My slowness in finishing retarded the planned growth of Five Directions Press. Still, we made some progress. We brought out Ariadne Apostolou’s Seeking Sophia in June 2013 and added the e-book versions in December. Ariadne has close to final drafts of two novellas and a preliminary draft of a third, all tracing the different life paths followed by the friends of Seeking Sophia’s heroine. Sometime this year, we should publish all three novellas as a single book. Courtney J. Hall has changed her title and put in a ton of work on Some Rise by Sin (formerly Saving Easton), so we hope to get that one out in the first half of the year as well. With The Winged Horse, that will give us the seven titles by four authors that we hoped to reach by the end of 2013. Courtney is also planning a sequel to Some Rise by Sin.

With a growing number of books, promotion becomes in some ways easier, in others more important. Here I’m still struggling. The Goodreads group read for The Golden Lynx in March 2013 definitely helped sales; the crazy work schedule definitely didn’t. In August, I arranged with a local bookseller to carry the 5DP books, but even she can’t tell me whether she actually sold any. We’re still planning a series of bookmarks in the hope of generating interest and looking into more local events for 2014. I did attend the Slavic studies conference (and received an independent scholar lifetime achievement prize, in part on the strength of The Golden Lynx), where I sold several copies. I became more comfortable with Facebook and Twitter, although social media remain a work in progress for me. And the Unusual Historicals blog featured an interview with me last Sunday. Reduced prices on my e-books for a couple of weeks around Christmas garnered some additional sales. I remained active in several Goodreads groups focusing on readers and became active on Booklikes. Through Goodreads, Five Directions Press made contact with a fellow writers’ cooperative in the UK, Triskele Books, which resulted in a series of interviews and reviews for each cooperative as a group and for individual writers, including one of Seeking Sophia by Words with JAM. So we did improve our marketing, but we still have a long way to go.

:::

Exercise requirements:
1: Rewrite the Five Directions Press update between "My slowness in" and "Rise by Sin.", inclusive, with "novellas" changed to "short novels".
2: Write what comes next in the Five Directions Press update, picking up after its final sentence.
The entries after the Five Directions Press update are unrelated to it.

Listed records:
:::

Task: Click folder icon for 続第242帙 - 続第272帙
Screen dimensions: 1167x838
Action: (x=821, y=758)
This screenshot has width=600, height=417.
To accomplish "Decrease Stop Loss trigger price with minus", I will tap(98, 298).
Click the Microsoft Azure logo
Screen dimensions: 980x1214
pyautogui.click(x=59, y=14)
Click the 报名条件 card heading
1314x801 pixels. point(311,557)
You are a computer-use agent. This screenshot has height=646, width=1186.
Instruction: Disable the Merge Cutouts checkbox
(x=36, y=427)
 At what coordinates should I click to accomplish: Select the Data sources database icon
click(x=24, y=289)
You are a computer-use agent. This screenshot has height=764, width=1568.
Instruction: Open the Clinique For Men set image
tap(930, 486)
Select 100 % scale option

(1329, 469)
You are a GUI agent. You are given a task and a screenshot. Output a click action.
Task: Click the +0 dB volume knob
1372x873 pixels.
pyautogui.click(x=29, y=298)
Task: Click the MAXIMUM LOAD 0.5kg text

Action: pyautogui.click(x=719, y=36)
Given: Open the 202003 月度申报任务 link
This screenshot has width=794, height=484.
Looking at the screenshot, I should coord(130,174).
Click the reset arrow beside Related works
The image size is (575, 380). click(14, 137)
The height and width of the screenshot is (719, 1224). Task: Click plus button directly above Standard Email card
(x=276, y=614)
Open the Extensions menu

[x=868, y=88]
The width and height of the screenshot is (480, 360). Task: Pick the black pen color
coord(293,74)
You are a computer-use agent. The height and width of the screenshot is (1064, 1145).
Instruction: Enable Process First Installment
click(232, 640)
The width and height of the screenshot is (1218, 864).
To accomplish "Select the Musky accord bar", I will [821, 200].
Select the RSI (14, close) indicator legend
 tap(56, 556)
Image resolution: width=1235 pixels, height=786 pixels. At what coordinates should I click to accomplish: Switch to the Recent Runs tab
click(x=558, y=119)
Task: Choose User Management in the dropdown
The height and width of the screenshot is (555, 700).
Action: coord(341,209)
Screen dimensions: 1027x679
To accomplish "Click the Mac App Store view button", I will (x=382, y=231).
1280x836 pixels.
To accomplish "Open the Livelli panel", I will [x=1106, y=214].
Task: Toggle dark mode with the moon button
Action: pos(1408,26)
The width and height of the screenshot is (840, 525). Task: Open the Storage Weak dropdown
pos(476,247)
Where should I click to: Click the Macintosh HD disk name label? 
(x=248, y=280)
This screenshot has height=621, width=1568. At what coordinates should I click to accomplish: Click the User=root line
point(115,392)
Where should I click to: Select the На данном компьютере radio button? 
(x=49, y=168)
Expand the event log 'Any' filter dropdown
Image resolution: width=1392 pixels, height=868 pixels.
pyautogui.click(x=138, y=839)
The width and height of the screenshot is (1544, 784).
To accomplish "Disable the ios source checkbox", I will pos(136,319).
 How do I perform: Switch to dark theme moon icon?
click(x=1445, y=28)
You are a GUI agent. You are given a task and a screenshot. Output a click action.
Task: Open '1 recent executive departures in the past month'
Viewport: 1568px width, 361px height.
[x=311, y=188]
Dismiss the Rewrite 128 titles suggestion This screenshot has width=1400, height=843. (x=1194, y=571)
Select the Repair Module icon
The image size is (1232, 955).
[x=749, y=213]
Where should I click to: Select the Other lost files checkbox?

:::

Results in order:
1:
My slowness in finishing retarded the planned growth of Five Directions Press. Still, we made some progress. We brought out Ariadne Apostolou’s Seeking Sophia in June 2013 and added the e-book versions in December. Ariadne has close to final drafts of two short novels and a preliminary draft of a third, all tracing the different life paths followed by the friends of Seeking Sophia’s heroine. Sometime this year, we should publish all three short novels as a single book. Courtney J. Hall has changed her title and put in a ton of work on Some Rise by Sin (formerly Saving Easton), so we hope to get that one out in the first half of the year as well. With The Winged Horse, that will give us the seven titles by four authors that we hoped to reach by the end of 2013. Courtney is also planning a sequel to Some Rise by Sin.

2:
One of my main forms of indirect promotion has been New Books in Historical Fiction (NBHF), which has picked up over the last year as publishers and authors discover us and the New Books Network more generally. From Julius Wachtel in January to James Forrester (Ian Mortimer) in December, I had a whole series of fascinating conversations with authors of historical fiction. Expanding from once a month to twice a month proved impossible, and I have no reason to think that will change in 2014, but I am already booked through August and have begun to receive great books unsolicited, so I anticipate another fun year of reading and chatting. Look for discussions with Lee Smith (Guests on Earth), Jessica Brockmole (Letters from Skye), James Aitcheson (Sworn Sword), Pamela Mingle (The Pursuit of Mary Bennet), Tara Conklin (The House Girl), and Bernard Cornwell (The Pagan Lord, Death of Kings, and 1356) in the first half of the year.

Other than NBHF, my biggest success in 2013 may have been maintaining this blog. I posted regularly every Friday, and I hope to do the same in 2014. I even have quite a few ideas that I didn’t need to use, so I should be good for posts until sometime in March. By then, I hope, inspiration will have struck once more.

Happy New Year! Thank you so much for reading my posts over the last eighteen months. I look forward to sharing some small part of 2014 with you, too.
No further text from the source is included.